» **The problem**: The material below holds a span beginning at the line with "This screenshot has width=1105, height=934." and ending at the line with "Select the YF field". Quote that span exactly, both ends included, and only that span.

» **Input**:
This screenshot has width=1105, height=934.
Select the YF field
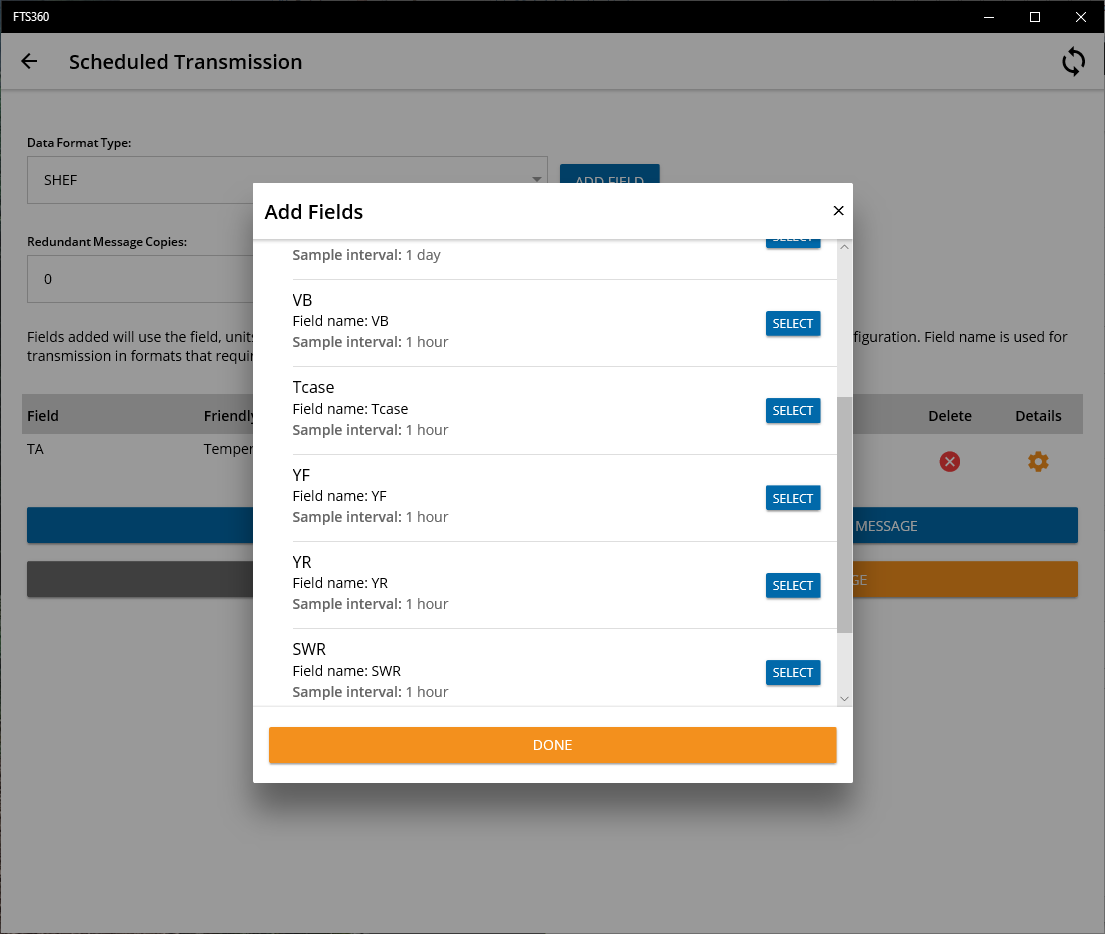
* * *
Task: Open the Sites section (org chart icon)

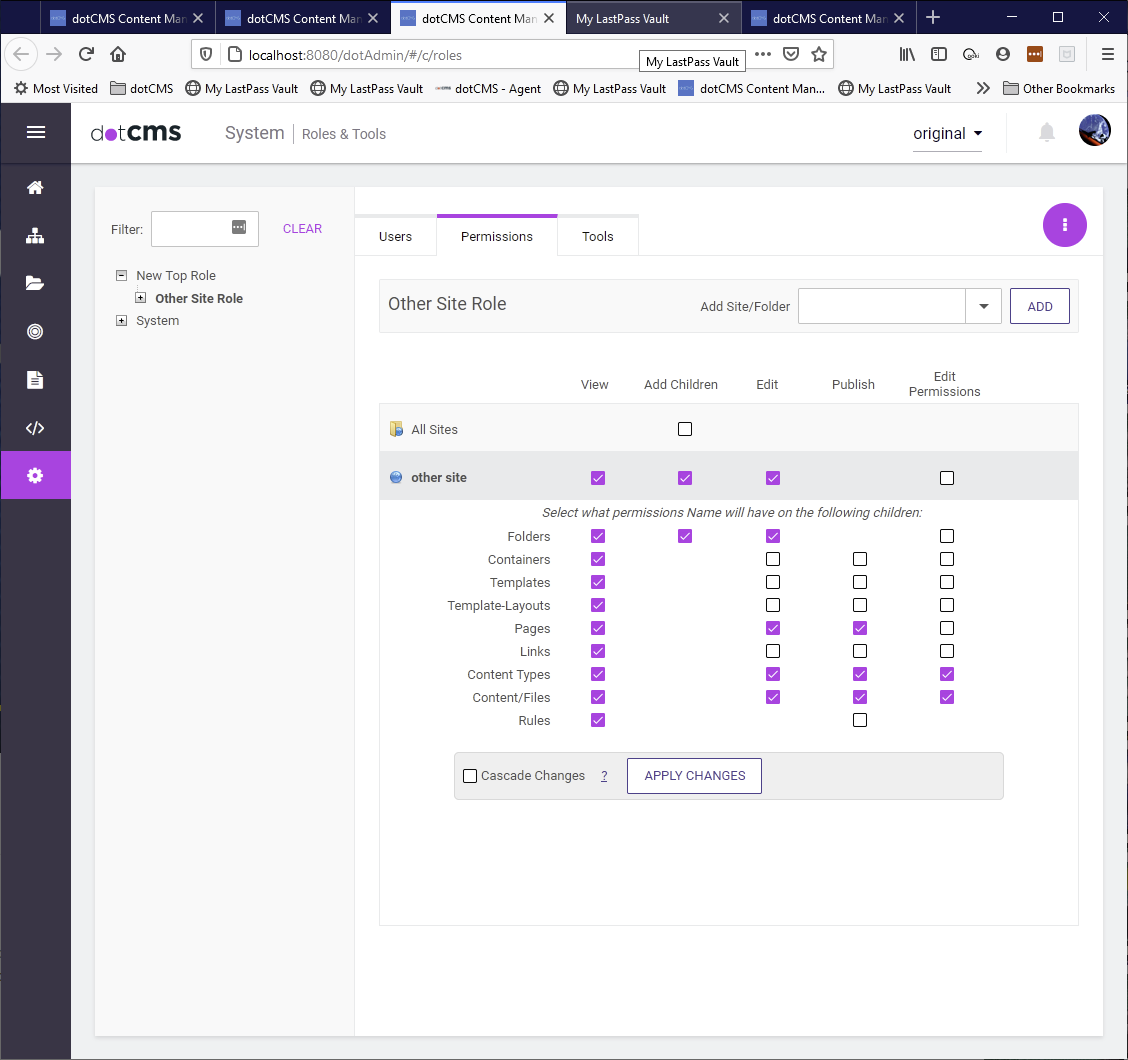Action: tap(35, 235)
--
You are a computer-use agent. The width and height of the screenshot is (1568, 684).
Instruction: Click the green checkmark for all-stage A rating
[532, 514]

» **Task response**:
This screenshot has width=1105, height=934.
Select the YF field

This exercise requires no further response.